## THE TASK
What you write should be an exact copy of the material, from its first line through the line containing "Task: Select the Realistic style option".

## LISTED RECORDS
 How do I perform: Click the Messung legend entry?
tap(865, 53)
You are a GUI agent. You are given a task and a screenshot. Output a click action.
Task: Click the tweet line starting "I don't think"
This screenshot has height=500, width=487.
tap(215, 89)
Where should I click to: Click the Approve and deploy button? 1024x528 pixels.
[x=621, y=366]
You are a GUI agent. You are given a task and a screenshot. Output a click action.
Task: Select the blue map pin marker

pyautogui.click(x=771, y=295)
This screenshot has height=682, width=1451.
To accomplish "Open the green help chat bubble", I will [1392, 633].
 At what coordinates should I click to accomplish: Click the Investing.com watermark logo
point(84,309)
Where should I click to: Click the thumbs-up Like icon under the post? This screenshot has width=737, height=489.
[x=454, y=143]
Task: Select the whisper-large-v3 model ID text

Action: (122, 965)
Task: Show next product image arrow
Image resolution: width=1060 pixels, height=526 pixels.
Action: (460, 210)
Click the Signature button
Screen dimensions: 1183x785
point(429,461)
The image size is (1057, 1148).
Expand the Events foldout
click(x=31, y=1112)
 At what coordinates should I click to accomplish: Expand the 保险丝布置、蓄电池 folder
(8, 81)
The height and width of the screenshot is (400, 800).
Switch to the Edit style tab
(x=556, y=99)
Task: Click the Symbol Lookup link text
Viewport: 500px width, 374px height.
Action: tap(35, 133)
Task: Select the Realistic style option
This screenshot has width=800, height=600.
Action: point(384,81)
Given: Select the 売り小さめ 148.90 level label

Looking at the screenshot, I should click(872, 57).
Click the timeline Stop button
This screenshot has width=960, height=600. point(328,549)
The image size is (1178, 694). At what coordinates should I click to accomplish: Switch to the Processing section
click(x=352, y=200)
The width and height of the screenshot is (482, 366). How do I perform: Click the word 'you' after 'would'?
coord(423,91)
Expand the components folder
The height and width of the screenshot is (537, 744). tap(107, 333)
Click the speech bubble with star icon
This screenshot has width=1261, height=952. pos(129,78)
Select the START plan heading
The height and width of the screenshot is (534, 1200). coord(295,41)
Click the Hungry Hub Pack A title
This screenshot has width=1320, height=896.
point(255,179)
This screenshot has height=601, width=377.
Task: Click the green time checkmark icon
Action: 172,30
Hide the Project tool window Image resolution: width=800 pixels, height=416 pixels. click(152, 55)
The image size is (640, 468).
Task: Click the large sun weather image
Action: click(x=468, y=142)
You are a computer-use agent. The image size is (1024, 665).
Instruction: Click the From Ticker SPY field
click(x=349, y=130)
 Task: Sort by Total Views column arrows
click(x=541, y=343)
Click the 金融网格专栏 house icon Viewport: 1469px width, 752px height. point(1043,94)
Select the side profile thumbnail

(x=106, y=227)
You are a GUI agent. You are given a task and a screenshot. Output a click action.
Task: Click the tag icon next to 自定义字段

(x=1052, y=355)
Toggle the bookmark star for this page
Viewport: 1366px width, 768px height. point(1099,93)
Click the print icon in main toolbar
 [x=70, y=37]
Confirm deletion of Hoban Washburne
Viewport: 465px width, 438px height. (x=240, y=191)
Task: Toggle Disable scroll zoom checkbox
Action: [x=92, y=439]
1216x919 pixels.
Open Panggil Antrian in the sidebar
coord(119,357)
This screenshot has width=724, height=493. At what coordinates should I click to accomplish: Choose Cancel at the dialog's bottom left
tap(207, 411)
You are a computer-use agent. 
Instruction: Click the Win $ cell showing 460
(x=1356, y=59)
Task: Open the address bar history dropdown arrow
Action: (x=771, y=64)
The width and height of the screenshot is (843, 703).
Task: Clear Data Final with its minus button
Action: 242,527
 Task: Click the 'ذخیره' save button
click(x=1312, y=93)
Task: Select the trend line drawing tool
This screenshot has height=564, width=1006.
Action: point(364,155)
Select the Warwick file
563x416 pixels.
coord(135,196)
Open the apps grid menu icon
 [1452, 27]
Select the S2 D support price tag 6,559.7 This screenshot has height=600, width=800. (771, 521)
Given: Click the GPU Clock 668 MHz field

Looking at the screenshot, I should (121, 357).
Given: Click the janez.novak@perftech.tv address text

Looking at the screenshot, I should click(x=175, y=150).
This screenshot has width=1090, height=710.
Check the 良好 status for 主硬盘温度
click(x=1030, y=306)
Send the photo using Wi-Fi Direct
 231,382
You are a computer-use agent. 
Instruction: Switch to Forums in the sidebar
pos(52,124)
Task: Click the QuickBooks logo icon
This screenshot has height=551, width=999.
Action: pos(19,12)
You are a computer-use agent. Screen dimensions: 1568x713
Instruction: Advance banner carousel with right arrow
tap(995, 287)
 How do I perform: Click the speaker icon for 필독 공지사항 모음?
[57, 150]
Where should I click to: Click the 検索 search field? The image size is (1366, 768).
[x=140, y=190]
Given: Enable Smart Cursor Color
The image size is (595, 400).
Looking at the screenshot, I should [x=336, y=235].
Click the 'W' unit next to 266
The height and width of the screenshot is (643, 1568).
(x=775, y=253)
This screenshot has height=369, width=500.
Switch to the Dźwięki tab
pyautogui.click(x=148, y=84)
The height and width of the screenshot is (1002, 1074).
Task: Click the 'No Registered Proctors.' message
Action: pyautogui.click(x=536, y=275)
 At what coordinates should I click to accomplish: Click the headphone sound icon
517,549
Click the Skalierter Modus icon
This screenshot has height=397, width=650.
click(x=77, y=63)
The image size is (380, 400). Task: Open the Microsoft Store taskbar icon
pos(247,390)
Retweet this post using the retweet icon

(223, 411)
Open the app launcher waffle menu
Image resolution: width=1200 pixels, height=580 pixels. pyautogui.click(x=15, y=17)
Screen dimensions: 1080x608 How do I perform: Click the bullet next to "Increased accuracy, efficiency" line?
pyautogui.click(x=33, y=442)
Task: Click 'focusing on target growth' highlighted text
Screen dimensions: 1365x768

## RESPONSE TO THE TASK
 How do I perform: Click the Messung legend entry?
tap(865, 53)
You are a GUI agent. You are given a task and a screenshot. Output a click action.
Task: Click the tweet line starting "I don't think"
This screenshot has height=500, width=487.
tap(215, 89)
Where should I click to: Click the Approve and deploy button? 1024x528 pixels.
[x=621, y=366]
You are a GUI agent. You are given a task and a screenshot. Output a click action.
Task: Select the blue map pin marker

pyautogui.click(x=771, y=295)
This screenshot has height=682, width=1451.
To accomplish "Open the green help chat bubble", I will [1392, 633].
 At what coordinates should I click to accomplish: Click the Investing.com watermark logo
point(84,309)
Where should I click to: Click the thumbs-up Like icon under the post? This screenshot has width=737, height=489.
[x=454, y=143]
Task: Select the whisper-large-v3 model ID text

Action: (122, 965)
Task: Show next product image arrow
Image resolution: width=1060 pixels, height=526 pixels.
Action: (460, 210)
Click the Signature button
Screen dimensions: 1183x785
point(429,461)
The image size is (1057, 1148).
Expand the Events foldout
click(x=31, y=1112)
 At what coordinates should I click to accomplish: Expand the 保险丝布置、蓄电池 folder
(8, 81)
The height and width of the screenshot is (400, 800).
Switch to the Edit style tab
(x=556, y=99)
Task: Click the Symbol Lookup link text
Viewport: 500px width, 374px height.
Action: tap(35, 133)
Task: Select the Realistic style option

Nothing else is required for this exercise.